### REQUIRED WORK
Give the lines below again exactly, starting with the line that holds "Where should I click to: Disable" and going on through the line that holds "The width and height of the screenshot is (2000, 1363).".

(Stored data entries)
|---|

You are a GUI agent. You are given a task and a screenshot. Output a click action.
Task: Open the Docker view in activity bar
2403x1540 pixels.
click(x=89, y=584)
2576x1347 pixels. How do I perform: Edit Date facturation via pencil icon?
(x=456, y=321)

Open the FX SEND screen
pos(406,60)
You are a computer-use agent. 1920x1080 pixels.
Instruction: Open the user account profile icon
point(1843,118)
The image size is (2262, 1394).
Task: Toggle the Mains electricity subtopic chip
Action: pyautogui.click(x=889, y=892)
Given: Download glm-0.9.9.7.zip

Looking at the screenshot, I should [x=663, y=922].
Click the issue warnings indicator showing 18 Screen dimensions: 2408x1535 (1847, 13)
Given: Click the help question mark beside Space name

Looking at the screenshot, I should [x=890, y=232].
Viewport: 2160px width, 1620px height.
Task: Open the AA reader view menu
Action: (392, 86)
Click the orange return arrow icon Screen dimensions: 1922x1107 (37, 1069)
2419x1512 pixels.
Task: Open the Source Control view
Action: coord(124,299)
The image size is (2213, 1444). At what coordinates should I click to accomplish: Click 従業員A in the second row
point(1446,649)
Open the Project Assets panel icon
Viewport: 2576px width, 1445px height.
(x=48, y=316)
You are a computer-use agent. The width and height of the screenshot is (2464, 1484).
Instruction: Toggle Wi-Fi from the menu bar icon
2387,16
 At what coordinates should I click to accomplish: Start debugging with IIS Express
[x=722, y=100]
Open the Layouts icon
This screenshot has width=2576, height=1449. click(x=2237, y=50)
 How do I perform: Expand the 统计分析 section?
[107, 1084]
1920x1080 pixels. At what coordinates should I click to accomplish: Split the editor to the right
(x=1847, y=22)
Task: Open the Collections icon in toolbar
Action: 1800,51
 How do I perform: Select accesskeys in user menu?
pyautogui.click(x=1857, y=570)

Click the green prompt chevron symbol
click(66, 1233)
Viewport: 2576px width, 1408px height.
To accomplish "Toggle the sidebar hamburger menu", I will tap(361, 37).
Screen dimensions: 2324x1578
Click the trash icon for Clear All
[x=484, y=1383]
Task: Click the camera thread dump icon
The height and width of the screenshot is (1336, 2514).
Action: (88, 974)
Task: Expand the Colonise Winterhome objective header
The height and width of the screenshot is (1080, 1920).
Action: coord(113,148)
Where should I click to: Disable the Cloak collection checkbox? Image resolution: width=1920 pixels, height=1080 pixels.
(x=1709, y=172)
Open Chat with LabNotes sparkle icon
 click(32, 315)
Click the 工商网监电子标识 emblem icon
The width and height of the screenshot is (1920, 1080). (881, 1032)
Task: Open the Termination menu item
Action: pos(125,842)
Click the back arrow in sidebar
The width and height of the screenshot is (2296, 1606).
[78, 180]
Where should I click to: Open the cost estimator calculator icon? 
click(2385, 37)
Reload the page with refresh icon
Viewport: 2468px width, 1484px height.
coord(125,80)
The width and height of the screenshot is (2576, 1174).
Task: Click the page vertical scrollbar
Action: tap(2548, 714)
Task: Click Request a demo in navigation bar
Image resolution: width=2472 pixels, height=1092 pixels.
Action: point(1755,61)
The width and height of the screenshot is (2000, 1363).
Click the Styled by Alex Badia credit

|---|

### TASK OUTPUT
Where should I click to: Disable the Cloak collection checkbox? Image resolution: width=1920 pixels, height=1080 pixels.
(x=1709, y=172)
Open Chat with LabNotes sparkle icon
 click(32, 315)
Click the 工商网监电子标识 emblem icon
The width and height of the screenshot is (1920, 1080). (881, 1032)
Task: Open the Termination menu item
Action: pos(125,842)
Click the back arrow in sidebar
The width and height of the screenshot is (2296, 1606).
[78, 180]
Where should I click to: Open the cost estimator calculator icon? 
click(2385, 37)
Reload the page with refresh icon
Viewport: 2468px width, 1484px height.
coord(125,80)
The width and height of the screenshot is (2576, 1174).
Task: Click the page vertical scrollbar
Action: tap(2548, 714)
Task: Click Request a demo in navigation bar
Image resolution: width=2472 pixels, height=1092 pixels.
Action: point(1755,61)
The width and height of the screenshot is (2000, 1363).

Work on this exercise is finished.